I've been wondering what we could do here as well, for things like "coordinating colors".I am concerned about users opening up empty / errored element templates. What if we allowed users to store a quick snapshot of the fields and values with the template itself. We could randomize the values behind the scenes, and maybe even the fields but it would allow any user to come in, select a template and immediately have an experience like they do with demodata, coordinating colors and all. We could even show a new "element template data" card under data sources for that template. Depending on the implementation, this could have some infosec issues but if we put ownership on the user to turn that option on, we should be fine. Also, I'm not sure how best we would represent these element templates in the current selection box. I feel like we'd need some way to store a screenshot of the grouping itself at the time of element template creation.
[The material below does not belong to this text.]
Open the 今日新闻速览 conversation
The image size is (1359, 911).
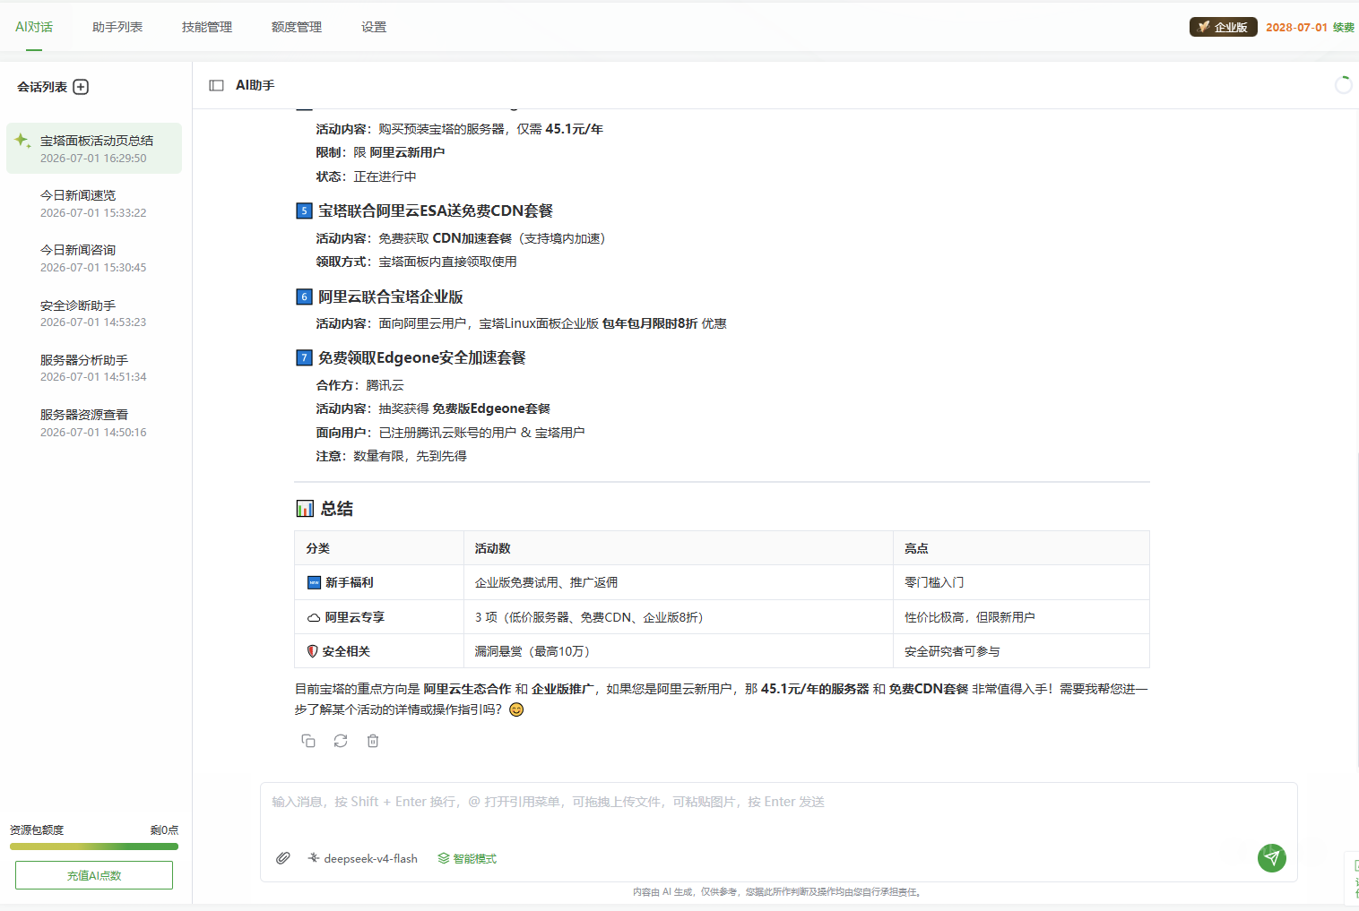[x=94, y=203]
As an in-between thing, which would require, I think, no change to the pipeline fundamentals, would be to 1. allow the user to add a pipeline expression to the group itself; 2. channel its results into each of the children elements. This way, a user who just groups the elements still succeeds; and if some users want to properly abstract out the data aspect, they can simply put the querying and common processing thread into the group expression and not start the children elements with filter | essql, instead, letting the parent feed the data.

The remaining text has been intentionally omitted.